WHAT TO DO: Which lines below contain "size"? Copy every one of them.

(Stored data entries)
>>>

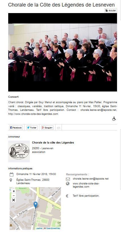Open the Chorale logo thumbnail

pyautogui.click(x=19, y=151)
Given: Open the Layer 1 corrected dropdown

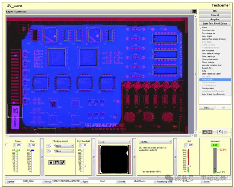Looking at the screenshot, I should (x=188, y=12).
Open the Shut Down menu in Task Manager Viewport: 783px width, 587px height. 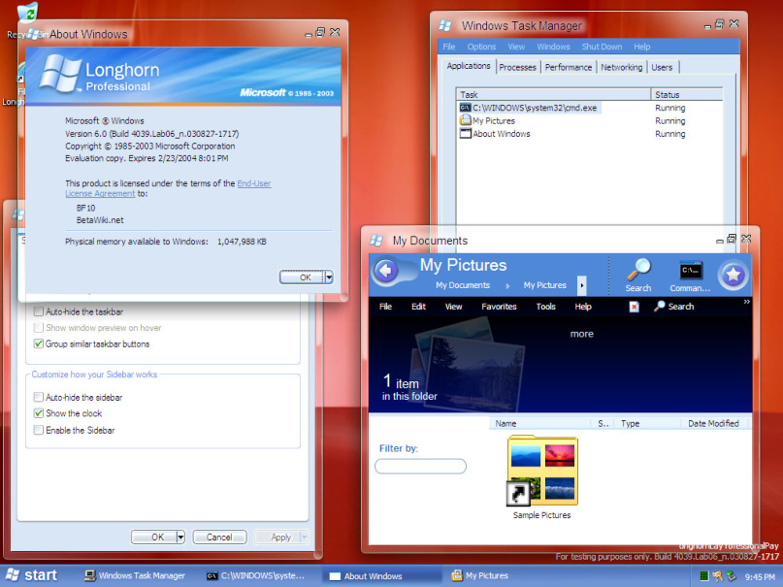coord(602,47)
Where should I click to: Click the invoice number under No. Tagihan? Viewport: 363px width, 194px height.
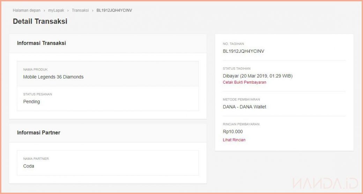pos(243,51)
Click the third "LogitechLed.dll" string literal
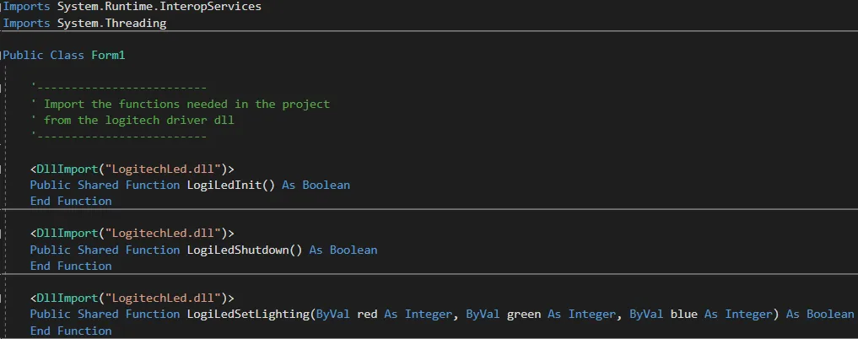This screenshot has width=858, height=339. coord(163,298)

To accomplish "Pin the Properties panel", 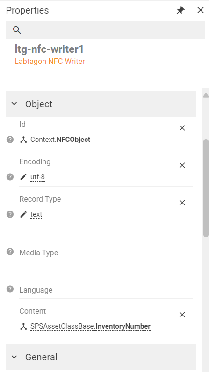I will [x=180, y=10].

<<<
>>>

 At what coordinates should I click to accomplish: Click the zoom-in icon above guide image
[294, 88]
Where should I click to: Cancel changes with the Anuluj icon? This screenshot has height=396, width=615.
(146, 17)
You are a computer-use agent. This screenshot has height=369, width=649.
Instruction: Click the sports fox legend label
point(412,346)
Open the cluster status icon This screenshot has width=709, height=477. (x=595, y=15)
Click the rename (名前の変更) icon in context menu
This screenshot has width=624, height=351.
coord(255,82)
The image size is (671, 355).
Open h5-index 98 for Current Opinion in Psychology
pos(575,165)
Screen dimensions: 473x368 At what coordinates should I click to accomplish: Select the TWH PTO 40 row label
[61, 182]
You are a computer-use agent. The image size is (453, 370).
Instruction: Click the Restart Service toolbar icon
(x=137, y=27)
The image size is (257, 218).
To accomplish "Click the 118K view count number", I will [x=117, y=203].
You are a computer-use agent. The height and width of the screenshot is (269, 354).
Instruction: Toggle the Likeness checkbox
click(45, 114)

<<<
>>>

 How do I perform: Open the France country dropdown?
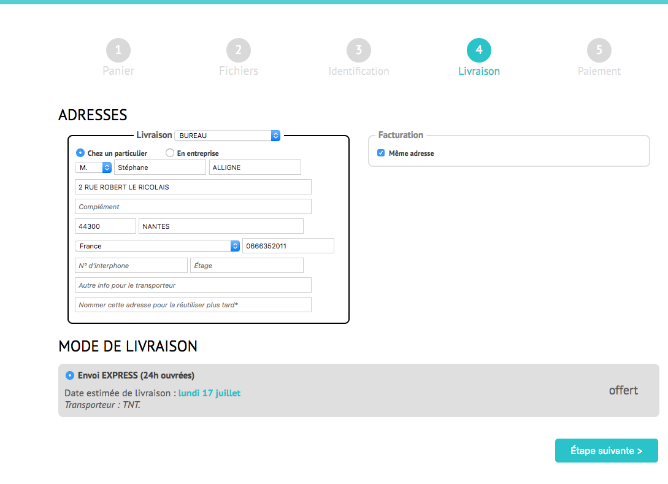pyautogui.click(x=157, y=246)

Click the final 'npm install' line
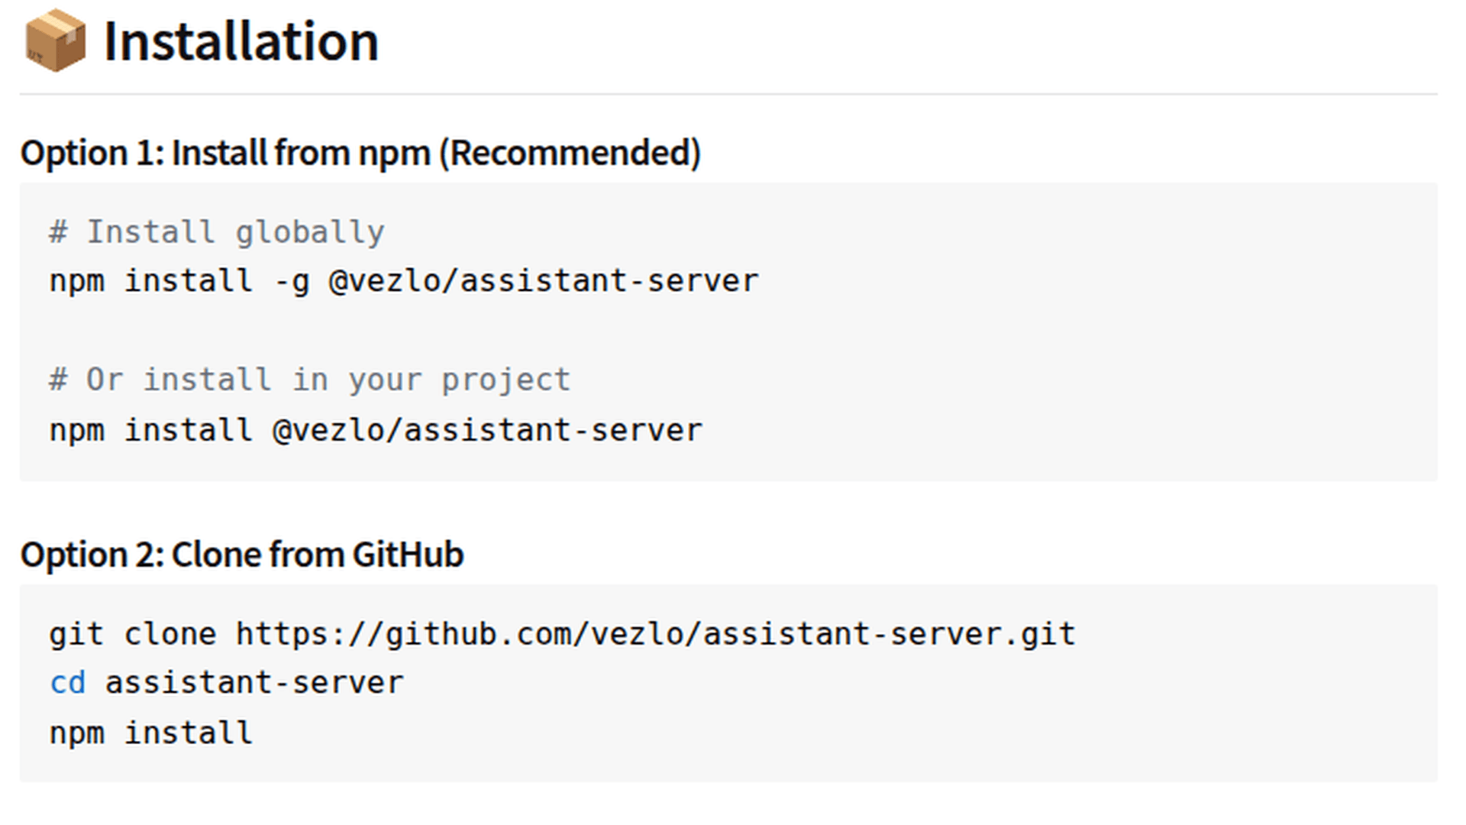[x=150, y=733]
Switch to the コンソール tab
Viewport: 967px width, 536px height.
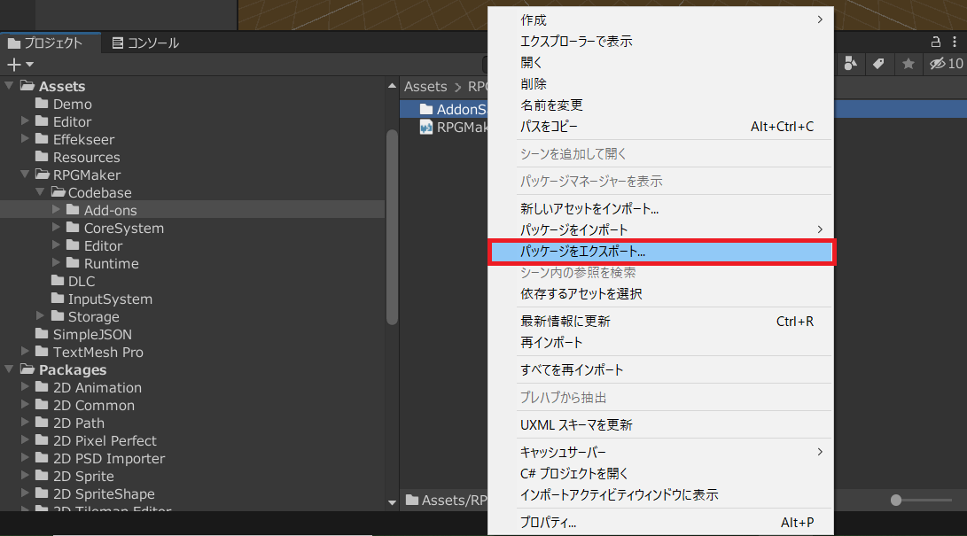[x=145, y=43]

<<<

ANSWER FOR THIS EXERCISE:
The image size is (671, 355).
You are a computer-use agent. The image size is (453, 370).
The image size is (257, 218).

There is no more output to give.